-- Opening Marker --

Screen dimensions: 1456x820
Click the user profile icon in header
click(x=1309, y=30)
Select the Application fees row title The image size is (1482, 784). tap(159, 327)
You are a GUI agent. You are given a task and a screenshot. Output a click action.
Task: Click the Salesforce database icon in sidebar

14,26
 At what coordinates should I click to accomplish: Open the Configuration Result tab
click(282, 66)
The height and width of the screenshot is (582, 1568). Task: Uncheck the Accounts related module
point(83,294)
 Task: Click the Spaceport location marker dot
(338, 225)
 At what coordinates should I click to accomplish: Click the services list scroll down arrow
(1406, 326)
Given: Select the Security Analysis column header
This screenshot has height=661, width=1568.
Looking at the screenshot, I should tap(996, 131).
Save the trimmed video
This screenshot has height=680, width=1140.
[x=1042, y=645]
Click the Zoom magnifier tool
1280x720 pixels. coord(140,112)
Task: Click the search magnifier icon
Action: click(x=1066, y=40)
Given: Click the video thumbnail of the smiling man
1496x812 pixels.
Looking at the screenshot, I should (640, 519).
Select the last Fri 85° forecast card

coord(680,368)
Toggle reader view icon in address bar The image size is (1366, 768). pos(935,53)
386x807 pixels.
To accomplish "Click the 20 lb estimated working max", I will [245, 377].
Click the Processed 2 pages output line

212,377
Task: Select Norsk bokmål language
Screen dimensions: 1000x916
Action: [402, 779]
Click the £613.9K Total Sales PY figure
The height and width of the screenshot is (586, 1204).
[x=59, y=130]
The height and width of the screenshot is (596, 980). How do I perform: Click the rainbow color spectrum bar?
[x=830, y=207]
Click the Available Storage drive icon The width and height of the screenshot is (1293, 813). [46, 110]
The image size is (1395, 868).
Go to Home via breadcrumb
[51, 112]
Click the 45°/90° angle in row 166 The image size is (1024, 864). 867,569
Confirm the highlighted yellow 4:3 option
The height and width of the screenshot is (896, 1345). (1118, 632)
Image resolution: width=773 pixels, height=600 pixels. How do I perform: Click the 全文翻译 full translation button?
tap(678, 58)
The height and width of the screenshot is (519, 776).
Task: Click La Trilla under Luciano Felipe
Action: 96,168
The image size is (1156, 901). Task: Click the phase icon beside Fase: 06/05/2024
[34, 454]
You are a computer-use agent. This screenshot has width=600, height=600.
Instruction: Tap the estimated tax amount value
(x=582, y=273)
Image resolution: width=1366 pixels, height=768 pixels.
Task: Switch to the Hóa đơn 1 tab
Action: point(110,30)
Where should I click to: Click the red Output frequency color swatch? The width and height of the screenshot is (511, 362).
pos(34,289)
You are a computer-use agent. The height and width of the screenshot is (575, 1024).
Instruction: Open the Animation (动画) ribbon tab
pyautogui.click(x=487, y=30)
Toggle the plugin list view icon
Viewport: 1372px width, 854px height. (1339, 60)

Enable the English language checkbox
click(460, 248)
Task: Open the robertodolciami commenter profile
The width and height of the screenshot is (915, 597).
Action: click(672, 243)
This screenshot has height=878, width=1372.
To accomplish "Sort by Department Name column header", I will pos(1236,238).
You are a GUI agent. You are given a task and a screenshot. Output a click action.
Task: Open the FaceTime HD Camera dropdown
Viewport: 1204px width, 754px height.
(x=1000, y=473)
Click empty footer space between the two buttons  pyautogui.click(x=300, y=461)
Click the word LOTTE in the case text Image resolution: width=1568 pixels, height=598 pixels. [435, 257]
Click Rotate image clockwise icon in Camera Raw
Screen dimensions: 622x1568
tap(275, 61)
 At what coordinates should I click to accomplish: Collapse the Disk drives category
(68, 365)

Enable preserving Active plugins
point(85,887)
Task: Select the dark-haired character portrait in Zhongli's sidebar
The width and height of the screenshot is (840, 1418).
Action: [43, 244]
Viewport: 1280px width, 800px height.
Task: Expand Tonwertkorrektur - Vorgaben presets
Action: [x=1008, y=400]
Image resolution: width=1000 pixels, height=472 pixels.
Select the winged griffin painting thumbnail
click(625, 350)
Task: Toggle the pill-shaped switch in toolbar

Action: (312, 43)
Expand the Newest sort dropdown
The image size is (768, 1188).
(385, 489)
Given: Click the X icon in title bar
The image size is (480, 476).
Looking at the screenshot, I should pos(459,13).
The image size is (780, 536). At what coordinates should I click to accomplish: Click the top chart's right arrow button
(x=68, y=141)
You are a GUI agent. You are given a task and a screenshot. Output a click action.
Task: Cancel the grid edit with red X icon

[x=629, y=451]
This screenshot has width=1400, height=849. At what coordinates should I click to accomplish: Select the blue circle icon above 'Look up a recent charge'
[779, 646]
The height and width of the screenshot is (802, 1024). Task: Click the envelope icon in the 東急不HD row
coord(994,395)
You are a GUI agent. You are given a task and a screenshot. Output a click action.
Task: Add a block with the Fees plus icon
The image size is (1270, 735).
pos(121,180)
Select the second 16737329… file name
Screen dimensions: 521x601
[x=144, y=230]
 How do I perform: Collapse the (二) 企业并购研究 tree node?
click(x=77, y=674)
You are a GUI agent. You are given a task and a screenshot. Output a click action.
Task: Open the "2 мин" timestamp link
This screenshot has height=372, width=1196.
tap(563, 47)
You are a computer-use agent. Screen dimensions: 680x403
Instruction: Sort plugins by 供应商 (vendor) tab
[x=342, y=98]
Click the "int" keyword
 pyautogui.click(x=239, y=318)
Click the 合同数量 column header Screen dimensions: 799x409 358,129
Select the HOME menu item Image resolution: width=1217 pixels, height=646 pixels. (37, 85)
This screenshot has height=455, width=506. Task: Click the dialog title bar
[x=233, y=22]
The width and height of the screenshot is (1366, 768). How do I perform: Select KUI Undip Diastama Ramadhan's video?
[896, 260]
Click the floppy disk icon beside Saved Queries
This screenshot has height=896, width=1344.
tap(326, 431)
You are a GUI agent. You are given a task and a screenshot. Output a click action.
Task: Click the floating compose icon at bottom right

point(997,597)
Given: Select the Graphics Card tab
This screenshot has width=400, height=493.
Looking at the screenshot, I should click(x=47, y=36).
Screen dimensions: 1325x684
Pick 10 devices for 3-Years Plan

-- Closing Marker --

Work order: In the entries above, find the line holding "At what coordinates should I click to accomplish: Open" and the line holding "Given: Select the Security"; print both of them and every line between, exactly, and nothing else.

Answer for the task:
 At what coordinates should I click to accomplish: Open the Configuration Result tab
click(282, 66)
The height and width of the screenshot is (582, 1568). Task: Uncheck the Accounts related module
point(83,294)
 Task: Click the Spaceport location marker dot
(338, 225)
 At what coordinates should I click to accomplish: Click the services list scroll down arrow
(1406, 326)
Given: Select the Security Analysis column header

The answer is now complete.